Stated exercise A:
Retype the passage on flight simulators word for word, beginning at the words "A number of" and stopping after "to new pilots.".

Selected text:

--------------------

Flight simulators employ various types of hardware and software, depending on the modelling detail and realism that is required for the role in which they are to be employed. Designs range from PC laptop-based models of aircraft systems (so-called Part Task Trainers or PTTs), to replica cockpits for initial familiarisation, to highly realistic simulations of the cockpit, flight controls and aircraft systems, for more complete pilot training. The highest level of flight simulator for training Commercial Air Transport (CAT) pilots is known as a Full Flight Simulator (FFS), and for training military pilots the highest level is a Full Mission Simulator (FMS). The FFS design is agreed by world civil aviation regulatory authorities such as the FAA in the USA and EASA in Europe, and has a motion platform on which the simulator cab is mounted, and a visual system that displays the Outside World (OTW). For instance, the international FFS Level D standard (the highest current standard) requires a motion platform capable of moving the simulator cab in all six degrees of freedom and an OTW visual system giving 150 x 40 degrees of view to each pilot. Military flight simulators are more variable in design but most military transport aircraft and many military helicopter simulators are based on the civil FFS design.
The first known flight simulation device was to help pilots fly the Antoinette monoplane. Whereas the earlier Wright designs used levers for pitch and roll control, the Antoinette used two wheels mounted left and right of the pilot, one for pitch and one for roll. Although the pitch wheel operated in a natural sense, the roll wheel did not (this had to wait until the "invention" of the centrally mounted control column or "stick" or "joystick").
A training rig was developed in 1909 to help the pilot operate the control wheels before the aircraft was flown. This consisted of a seat mounted in a half-barrel and the two wheels. The whole unit was pivoted so that assistants outside could pitch and roll the device in accordance with the pilot's use of the wheels, using long wooden rods attached to the barrel structure. A full-size model of the "Antoinette Barrel Trainer" is in the foyer of the Airbus Training Centre at Toulouse, France.
A number of pilot training devices were developed during World War I. Some, like the earlier Antoinette trainer of 1909, were for teaching pilots how to operate the flight controls. Examples include a 1915 UK trainer with a "rocking" cockpit described by H.G. Anderson, moving cockpit trainers by Lender and Heidelberg in France (patented in 1917), and the U.S."Ruggles Orientator" by W.G. Ruggles, patented in 1917.
Air Gunnery. Another area of training was for air gunnery handled by the pilot or a specialist air gunner. Firing at a moving target requires aiming ahead of the target (which involves the so-called lead angle) to allow for the time the bullets require to reach the vicinity of the target. This is sometimes also called "deflection shooting" and requires skill and practice. During World War I, some ground-based simulators were developed to teach this skill to new pilots.

--------------------

Stated exercise B:
Rewrite the lines of the listing that begin at the line with "más socios (283, 469)" and stop after the line with "World Trade Organization (1170, 973)", putting "Japan" in place of "Japón" and leaving everything else as it is.

--------------------

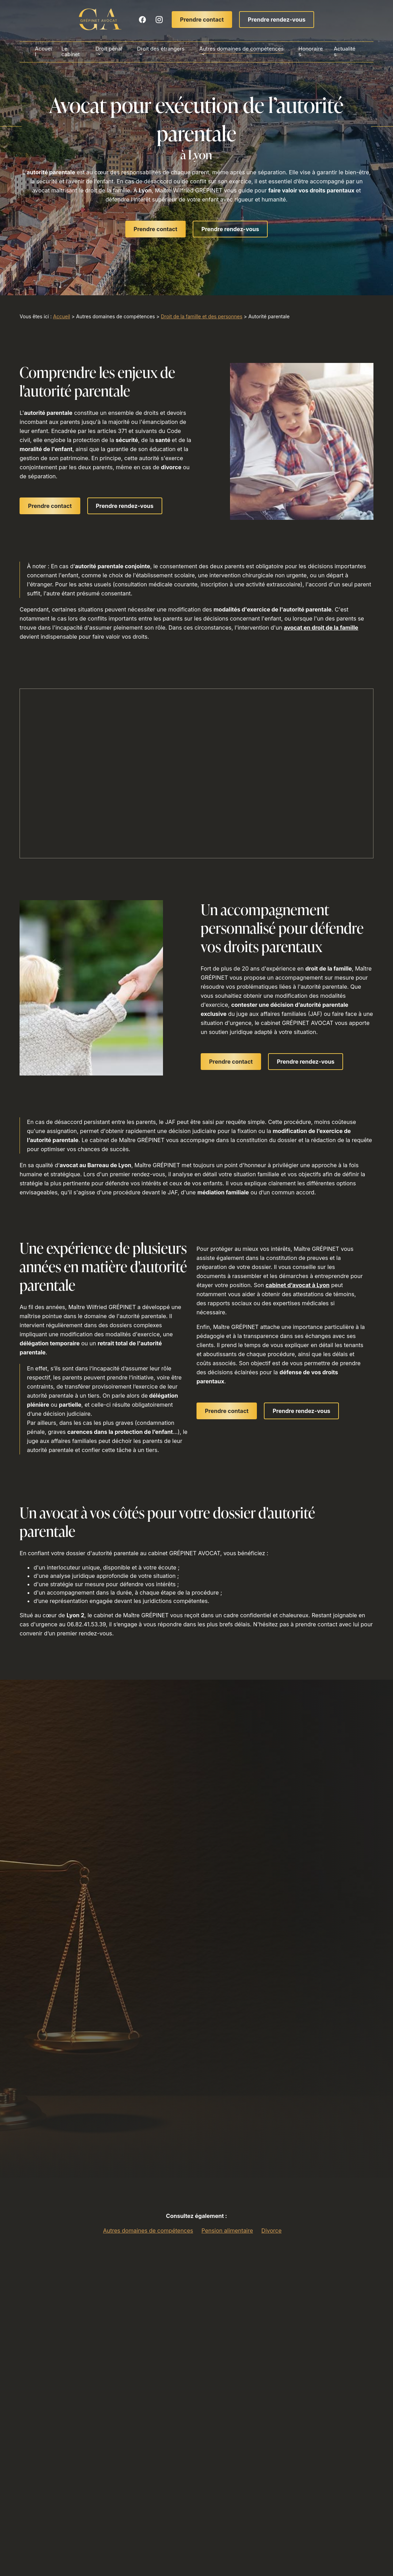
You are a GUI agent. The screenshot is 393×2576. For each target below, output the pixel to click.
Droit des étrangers (161, 49)
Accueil (47, 52)
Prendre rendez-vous (276, 19)
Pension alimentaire (227, 2230)
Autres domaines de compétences (241, 49)
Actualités (341, 52)
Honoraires (308, 52)
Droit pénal (110, 49)
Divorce (271, 2230)
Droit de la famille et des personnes (201, 316)
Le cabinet (73, 52)
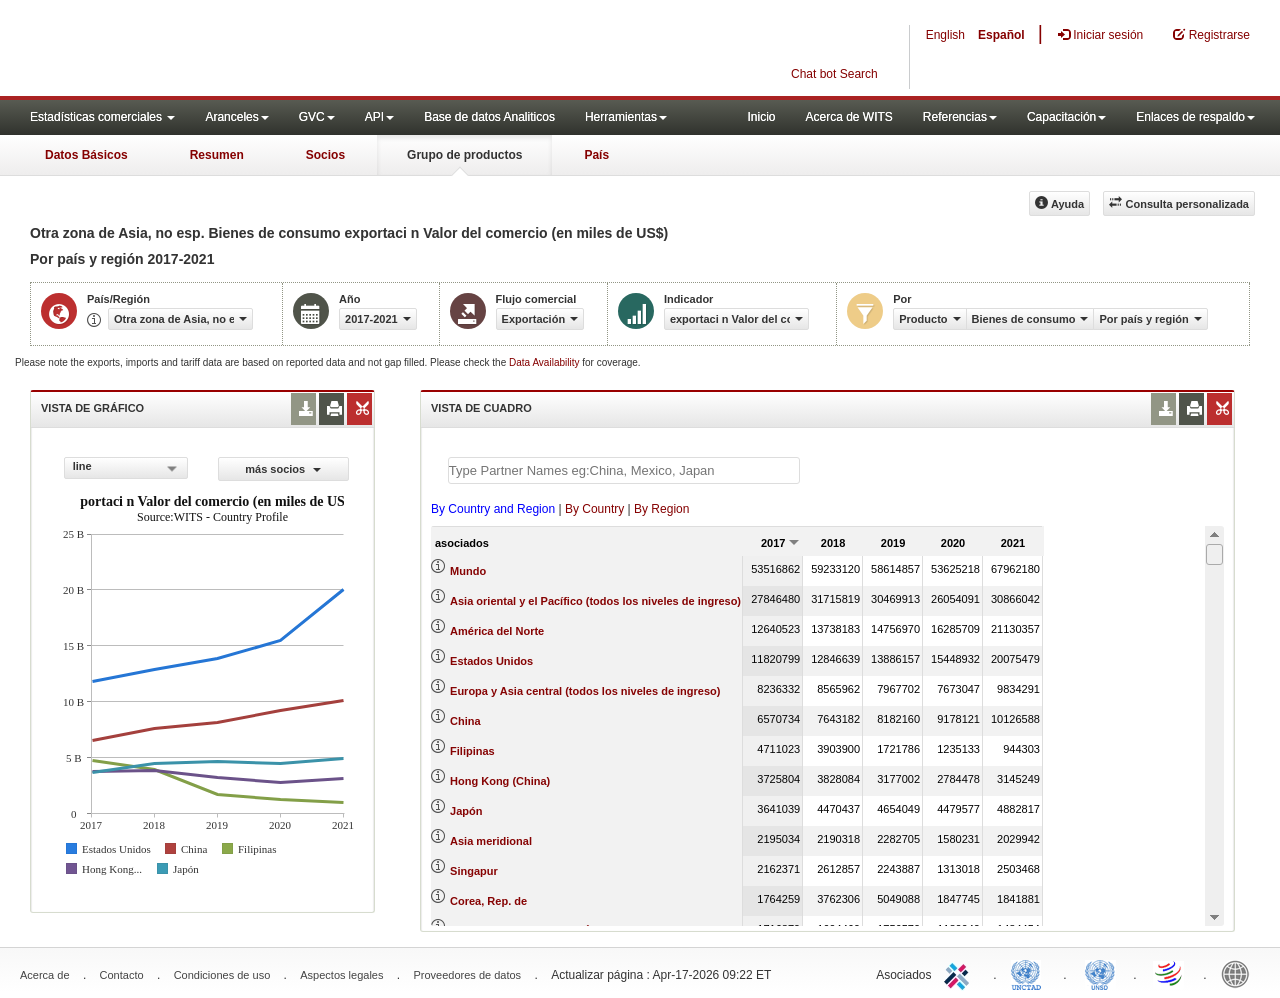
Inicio (761, 117)
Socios (325, 155)
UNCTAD (1030, 973)
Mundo (468, 571)
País (596, 155)
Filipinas (472, 751)
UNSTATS (1100, 973)
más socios (283, 469)
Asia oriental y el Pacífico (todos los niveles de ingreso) (595, 601)
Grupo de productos (464, 155)
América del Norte (497, 631)
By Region (661, 509)
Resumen (217, 155)
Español (1001, 35)
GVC (317, 117)
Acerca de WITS (848, 117)
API (379, 117)
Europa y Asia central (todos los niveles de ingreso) (585, 691)
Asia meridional (491, 841)
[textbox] (624, 470)
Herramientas (626, 117)
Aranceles (236, 117)
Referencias (960, 117)
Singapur (474, 871)
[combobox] (126, 468)
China (465, 721)
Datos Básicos (86, 155)
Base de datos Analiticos (489, 117)
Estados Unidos (491, 661)
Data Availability (545, 362)
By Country (594, 509)
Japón (466, 811)
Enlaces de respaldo (1195, 117)
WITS (200, 50)
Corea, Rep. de (488, 901)
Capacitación (1066, 117)
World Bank (1240, 973)
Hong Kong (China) (500, 781)
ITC (960, 973)
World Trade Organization (1170, 973)
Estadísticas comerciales (102, 117)
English (945, 35)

--------------------

Final answer A:
A number of pilot training devices were developed during World War I. Some, like the earlier Antoinette trainer of 1909, were for teaching pilots how to operate the flight controls. Examples include a 1915 UK trainer with a "rocking" cockpit described by H.G. Anderson, moving cockpit trainers by Lender and Heidelberg in France (patented in 1917), and the U.S."Ruggles Orientator" by W.G. Ruggles, patented in 1917.
Air Gunnery. Another area of training was for air gunnery handled by the pilot or a specialist air gunner. Firing at a moving target requires aiming ahead of the target (which involves the so-called lead angle) to allow for the time the bullets require to reach the vicinity of the target. This is sometimes also called "deflection shooting" and requires skill and practice. During World War I, some ground-based simulators were developed to teach this skill to new pilots.

Final answer B:
más socios (283, 469)
Asia oriental y el Pacífico (todos los niveles de ingreso) (595, 601)
Grupo de productos (464, 155)
América del Norte (497, 631)
By Region (661, 509)
Resumen (217, 155)
Español (1001, 35)
GVC (317, 117)
Acerca de WITS (848, 117)
API (379, 117)
Europa y Asia central (todos los niveles de ingreso) (585, 691)
Asia meridional (491, 841)
[textbox] (624, 470)
Herramientas (626, 117)
Aranceles (236, 117)
Referencias (960, 117)
Singapur (474, 871)
[combobox] (126, 468)
China (465, 721)
Datos Básicos (86, 155)
Base de datos Analiticos (489, 117)
Estados Unidos (491, 661)
Data Availability (545, 362)
By Country (594, 509)
Japan (466, 811)
Enlaces de respaldo (1195, 117)
WITS (200, 50)
Corea, Rep. de (488, 901)
Capacitación (1066, 117)
World Bank (1240, 973)
Hong Kong (China) (500, 781)
ITC (960, 973)
World Trade Organization (1170, 973)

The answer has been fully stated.